Sometimes you don’t understand why making certain decisions is so
hard, why you postpone important changes, or why you keep repeating patterns
that have already hurt you. It’s not always fear, insecurity, or lack of
clarity. Very often, what’s sabotaging your present are internal promises you
made without realizing it. Promises you made as a child during difficult
moments— and that you are still unconsciously keeping today.
These promises aren’t conscious agreements but emotional conclusions
born from pain: “I’ll never trust anyone again,” “I’ll prove I can do it on my
own,” “I’ll never be like my mother/father,” “I must protect everyone,” “I
won’t let anyone see me weak.” They are invisible pacts you made to survive
emotionally— and now they’re keeping you from living freely.

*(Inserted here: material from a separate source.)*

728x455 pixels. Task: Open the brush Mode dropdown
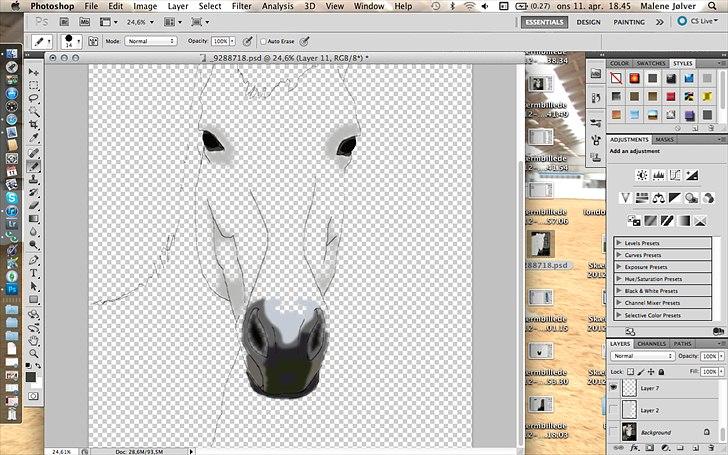tap(150, 41)
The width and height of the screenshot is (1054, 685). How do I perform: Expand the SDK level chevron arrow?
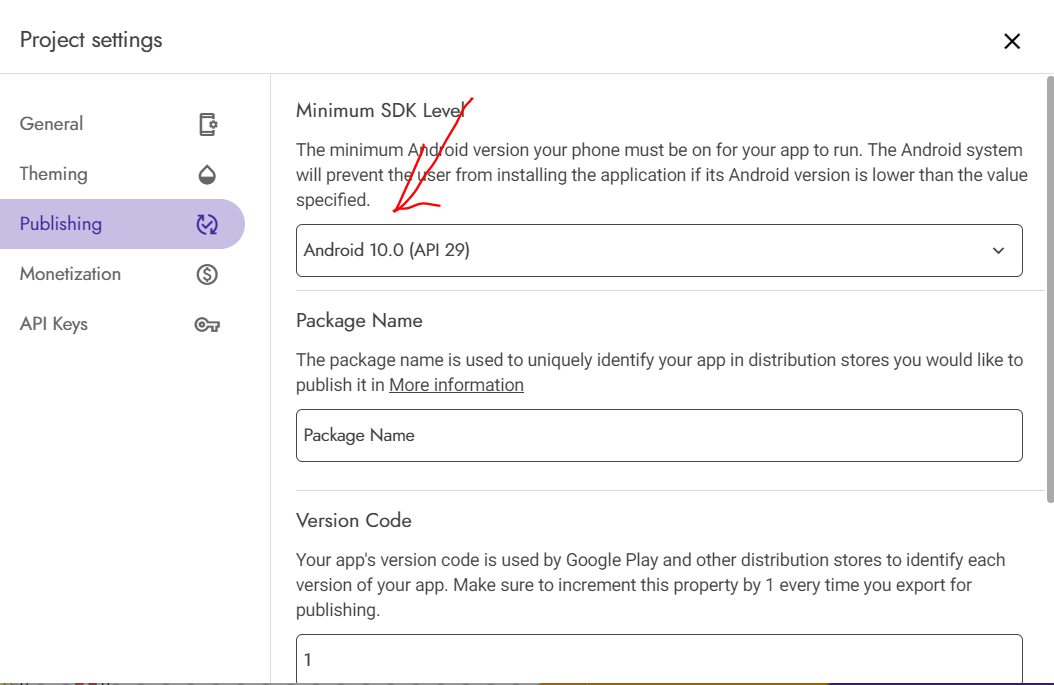coord(998,251)
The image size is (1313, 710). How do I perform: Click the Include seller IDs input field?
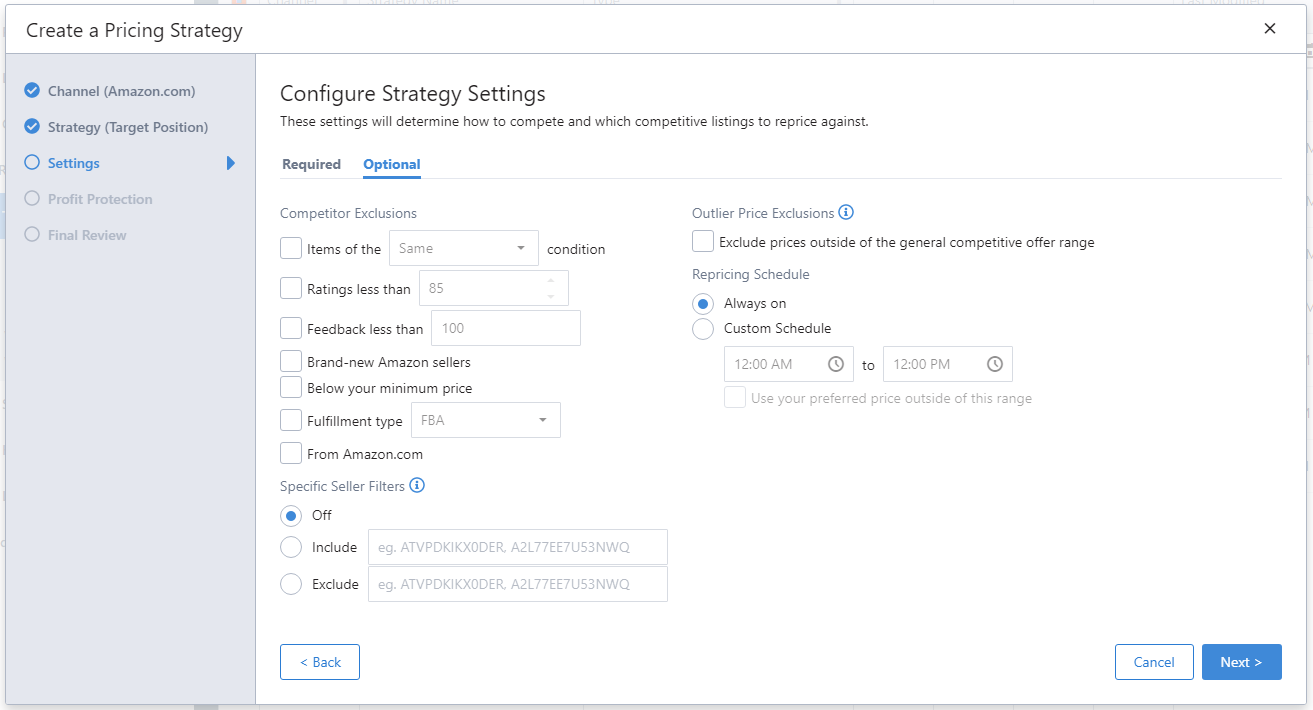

When we’re young and go through abandonment, rejection, pressure, or
humiliation, the brain tries to protect us. One way it does this is by creating
internal rules— thoughts, behaviors, or beliefs meant to keep us safe. The
problem is that these rules get stored as absolute truths, even when they no
longer serve us.
That’s why some people can’t trust, even if they want to. They can’t
ask for help, even if they need it. They can’t allow themselves to rest, enjoy,
fall in love, or change— because somewhere deep inside, a promise says: “If you do that, you’ll get hurt again.”
And the mind, thinking it’s protecting you, sabotages every attempt to move
forward.
These internal promises operate silently. You don’t see them— but
they shape your life. They make you act out of duty, not desire. They push you
to repeat relationships that confirm your worldview, even if they hurt. They
keep you loyal to your past, but disloyal to yourself.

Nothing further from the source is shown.